Dissertation Work - Broadcasting in Vehicular Ad Hoc Networks (VANET)

From 05/2008 to 12/2010 (with Co-Advisors Professor Amelia Regan and Professor Wen-Long Jin):

I study vehicular ad hoc network (VANET), a specific type of mobile ad hoc network (MANET) with unique and distinctive differences from a general MANET. In VANET, a vehicle represents a network node, and its network topology is constrained by the underlying transportation system in which it operates (for example, highway and arterial roads) which can change fast and frequently. Understanding of and incorporation of techniques in communication networks and traffic systems are important to improve the stability, reliability, and performance of VANET.

An important piece of my dissertation work builds upon this framework to borrow ideas from traffic flow theory and to fine-tune and optimize VANET which will likely be based on IEEE 802.11p and IEEE 1609, the standard for data exchange between high-speed vehicles and between vehicles and the roadside infrastructure in the licensed 5.9 Ghz Intelligent Transportation Systems (ITS) band. Further, VANET is governed by the application requirements. In the near and mid-term future, these will primarily be safety-oriented applications. I have surveyed the literature in-depth on broadcast communication for vehicular safety applications. I use ns-2 network simulator to evaluate the broadcast communication and network security system design and analyze performance measures for different traffic patterns. The work presents methods to improve reliability for broadcasting by having a better understanding on the mobility behaviors and traffic characteristics of the VANET.

Anonymous Routing in MANETs

From 09/2005 to 09/2007 (with Professor Li-Chun Bao):

This is a collabortive work where I investigate the development of an anonymous routing protocol called On-Demand Anonymous Routing (ODAR) which seeks to preserve topology and location privacy in ad hoc networks. ODAR leverages the novel use of Bloom filters to enable anonymity of the nodes, links, and source-routing paths. Using the J-Sim network simulator, the performance results indicate that ODAR had comparable control overhead with AODV. The success of this work, its quality and novelty was well received in the research community and subsequently invited later on for a book chapter on Security in Ad Hoc and Sensor Networks, published in 2009.
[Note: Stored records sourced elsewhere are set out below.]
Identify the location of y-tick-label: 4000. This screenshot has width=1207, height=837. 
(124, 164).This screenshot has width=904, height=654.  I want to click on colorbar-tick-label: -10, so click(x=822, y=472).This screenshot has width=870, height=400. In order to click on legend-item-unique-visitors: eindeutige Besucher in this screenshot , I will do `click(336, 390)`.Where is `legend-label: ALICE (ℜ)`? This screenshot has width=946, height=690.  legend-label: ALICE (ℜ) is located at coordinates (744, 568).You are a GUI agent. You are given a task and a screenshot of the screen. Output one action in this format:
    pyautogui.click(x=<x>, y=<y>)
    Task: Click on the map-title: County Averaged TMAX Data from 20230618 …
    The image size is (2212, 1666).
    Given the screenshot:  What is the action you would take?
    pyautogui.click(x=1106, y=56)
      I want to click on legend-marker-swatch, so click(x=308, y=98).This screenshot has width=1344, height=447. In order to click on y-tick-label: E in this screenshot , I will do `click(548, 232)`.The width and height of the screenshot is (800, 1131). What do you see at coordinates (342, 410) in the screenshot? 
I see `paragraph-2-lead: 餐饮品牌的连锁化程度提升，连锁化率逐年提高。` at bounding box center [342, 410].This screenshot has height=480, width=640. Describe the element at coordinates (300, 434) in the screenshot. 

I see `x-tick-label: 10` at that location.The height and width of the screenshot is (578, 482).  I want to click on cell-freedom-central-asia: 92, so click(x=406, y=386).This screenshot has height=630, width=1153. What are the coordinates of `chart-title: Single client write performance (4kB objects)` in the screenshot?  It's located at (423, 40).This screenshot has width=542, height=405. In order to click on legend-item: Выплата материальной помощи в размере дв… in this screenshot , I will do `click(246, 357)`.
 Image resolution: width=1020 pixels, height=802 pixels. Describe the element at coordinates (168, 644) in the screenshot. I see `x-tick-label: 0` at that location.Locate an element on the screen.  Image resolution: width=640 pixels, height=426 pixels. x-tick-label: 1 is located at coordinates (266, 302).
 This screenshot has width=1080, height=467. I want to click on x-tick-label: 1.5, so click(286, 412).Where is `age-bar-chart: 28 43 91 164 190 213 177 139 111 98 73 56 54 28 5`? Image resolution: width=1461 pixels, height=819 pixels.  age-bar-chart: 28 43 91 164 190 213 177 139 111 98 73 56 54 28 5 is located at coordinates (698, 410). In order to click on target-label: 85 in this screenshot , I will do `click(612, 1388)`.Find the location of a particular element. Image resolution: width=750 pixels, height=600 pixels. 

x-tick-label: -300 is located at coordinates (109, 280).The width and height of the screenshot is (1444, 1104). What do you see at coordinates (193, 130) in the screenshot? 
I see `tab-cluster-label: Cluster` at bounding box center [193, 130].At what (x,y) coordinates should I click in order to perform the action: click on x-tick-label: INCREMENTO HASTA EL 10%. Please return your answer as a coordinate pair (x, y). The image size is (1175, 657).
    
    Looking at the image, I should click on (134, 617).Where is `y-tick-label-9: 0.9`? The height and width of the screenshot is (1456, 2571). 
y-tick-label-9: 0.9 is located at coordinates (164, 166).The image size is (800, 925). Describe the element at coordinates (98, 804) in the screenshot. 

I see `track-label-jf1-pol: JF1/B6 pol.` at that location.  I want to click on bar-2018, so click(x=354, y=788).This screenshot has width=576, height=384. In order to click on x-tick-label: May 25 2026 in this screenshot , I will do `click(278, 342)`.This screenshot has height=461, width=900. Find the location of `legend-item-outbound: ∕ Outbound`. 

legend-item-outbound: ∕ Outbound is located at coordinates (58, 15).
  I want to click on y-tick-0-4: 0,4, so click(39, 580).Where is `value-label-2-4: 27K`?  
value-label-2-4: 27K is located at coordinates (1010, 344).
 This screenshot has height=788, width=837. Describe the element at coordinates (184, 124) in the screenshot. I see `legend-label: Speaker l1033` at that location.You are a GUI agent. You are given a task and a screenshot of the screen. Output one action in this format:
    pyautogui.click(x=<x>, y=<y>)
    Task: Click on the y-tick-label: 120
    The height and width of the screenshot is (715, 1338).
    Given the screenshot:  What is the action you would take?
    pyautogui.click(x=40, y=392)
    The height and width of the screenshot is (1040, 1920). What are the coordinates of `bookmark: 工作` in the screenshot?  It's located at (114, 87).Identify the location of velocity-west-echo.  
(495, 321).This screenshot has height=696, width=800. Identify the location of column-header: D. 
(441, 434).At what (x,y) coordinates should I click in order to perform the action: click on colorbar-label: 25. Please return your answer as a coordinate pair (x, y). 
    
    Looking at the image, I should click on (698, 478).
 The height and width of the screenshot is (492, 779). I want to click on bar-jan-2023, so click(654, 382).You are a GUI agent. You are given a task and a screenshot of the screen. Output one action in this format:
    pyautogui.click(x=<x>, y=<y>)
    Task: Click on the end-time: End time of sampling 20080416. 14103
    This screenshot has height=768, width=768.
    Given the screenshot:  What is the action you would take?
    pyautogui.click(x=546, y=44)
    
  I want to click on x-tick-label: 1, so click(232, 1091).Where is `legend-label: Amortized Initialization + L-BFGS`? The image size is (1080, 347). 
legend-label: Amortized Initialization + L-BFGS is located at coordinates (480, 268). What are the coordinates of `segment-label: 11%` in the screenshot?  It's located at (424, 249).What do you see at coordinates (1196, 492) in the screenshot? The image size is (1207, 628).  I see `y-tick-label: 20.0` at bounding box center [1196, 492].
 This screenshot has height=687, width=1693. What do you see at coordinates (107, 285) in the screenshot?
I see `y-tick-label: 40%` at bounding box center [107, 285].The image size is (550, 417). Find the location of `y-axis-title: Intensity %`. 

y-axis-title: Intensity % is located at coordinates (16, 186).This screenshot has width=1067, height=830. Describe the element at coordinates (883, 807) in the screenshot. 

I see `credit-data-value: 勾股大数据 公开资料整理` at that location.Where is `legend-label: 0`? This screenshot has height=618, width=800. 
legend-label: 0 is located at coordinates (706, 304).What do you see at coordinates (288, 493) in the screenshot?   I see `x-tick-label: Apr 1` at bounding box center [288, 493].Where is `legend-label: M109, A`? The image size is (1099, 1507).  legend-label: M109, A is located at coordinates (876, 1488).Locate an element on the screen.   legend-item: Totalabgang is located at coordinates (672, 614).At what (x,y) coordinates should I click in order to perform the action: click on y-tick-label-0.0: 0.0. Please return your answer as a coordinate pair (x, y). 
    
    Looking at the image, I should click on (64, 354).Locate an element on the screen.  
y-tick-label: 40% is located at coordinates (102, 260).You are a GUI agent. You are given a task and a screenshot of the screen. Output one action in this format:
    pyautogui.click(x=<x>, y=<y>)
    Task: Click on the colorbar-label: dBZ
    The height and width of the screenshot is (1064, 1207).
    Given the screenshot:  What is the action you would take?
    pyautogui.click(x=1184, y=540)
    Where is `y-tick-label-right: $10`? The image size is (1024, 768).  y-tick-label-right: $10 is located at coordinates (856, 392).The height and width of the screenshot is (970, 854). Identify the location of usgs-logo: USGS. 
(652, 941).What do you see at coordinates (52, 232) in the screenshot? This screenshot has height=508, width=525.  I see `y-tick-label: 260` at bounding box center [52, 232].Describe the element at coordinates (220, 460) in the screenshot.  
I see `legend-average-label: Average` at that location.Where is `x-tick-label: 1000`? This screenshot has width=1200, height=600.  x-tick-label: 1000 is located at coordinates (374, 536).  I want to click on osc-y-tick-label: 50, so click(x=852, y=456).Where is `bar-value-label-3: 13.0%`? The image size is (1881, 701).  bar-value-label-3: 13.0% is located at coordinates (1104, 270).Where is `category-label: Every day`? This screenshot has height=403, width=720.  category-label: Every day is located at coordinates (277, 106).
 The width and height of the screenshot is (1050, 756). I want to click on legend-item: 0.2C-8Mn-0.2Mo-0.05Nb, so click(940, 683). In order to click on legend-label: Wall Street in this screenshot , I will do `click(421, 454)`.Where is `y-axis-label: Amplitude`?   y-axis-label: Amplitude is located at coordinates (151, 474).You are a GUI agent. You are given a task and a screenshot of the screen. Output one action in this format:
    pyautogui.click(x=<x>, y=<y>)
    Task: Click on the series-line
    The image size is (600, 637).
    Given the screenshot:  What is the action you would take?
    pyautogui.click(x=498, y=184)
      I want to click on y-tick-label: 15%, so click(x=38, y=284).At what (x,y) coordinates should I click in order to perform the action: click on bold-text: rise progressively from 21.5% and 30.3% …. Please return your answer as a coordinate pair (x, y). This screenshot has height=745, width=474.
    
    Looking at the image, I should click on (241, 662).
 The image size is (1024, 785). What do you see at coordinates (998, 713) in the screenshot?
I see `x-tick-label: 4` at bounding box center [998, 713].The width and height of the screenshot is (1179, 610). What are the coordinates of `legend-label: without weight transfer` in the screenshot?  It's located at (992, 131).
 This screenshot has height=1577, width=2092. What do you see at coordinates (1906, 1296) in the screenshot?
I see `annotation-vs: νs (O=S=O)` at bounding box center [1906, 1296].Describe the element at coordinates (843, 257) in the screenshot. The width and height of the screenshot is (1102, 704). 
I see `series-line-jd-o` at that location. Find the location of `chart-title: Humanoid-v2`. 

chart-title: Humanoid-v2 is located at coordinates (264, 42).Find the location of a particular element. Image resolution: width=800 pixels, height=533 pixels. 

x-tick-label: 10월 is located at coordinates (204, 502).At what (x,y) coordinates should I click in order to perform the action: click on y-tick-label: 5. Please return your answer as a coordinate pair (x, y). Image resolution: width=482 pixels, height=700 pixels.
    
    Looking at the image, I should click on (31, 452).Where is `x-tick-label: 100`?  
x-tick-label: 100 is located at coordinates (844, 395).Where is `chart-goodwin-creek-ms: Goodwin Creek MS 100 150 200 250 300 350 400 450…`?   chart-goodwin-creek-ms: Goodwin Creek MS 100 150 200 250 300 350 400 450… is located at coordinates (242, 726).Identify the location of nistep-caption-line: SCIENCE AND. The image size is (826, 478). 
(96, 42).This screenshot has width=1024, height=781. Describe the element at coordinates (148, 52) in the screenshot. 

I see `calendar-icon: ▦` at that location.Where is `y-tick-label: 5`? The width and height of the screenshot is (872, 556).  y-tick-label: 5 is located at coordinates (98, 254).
Evaluating the BitTorrent Peer-to-Peer Network

From 04/2006 to 12/2006 (with Professor Xiaowei Yang, while at UCI earlier):

This is a collaborative work and its motivation initially came from a graduate level course project in advanced computer networks. P2P networks is the major contributor of network traffic on the Internet and this research evaluates the popular BitTorrent P2P system. In particular, we look at the incentive mechanism (tic-for-tac) and investigate its vulnerabilities in the file exchange by free-riding the system with a large view of the network. The project involves modifying BitTorrent and deploying the system onto hundreds of PlanetLab overlay nodes around the world. This work received more than 60 citations according to Google Scholar and provided motivation for future networking researchers and practitioners on designing robust and incentive-based P2P systems.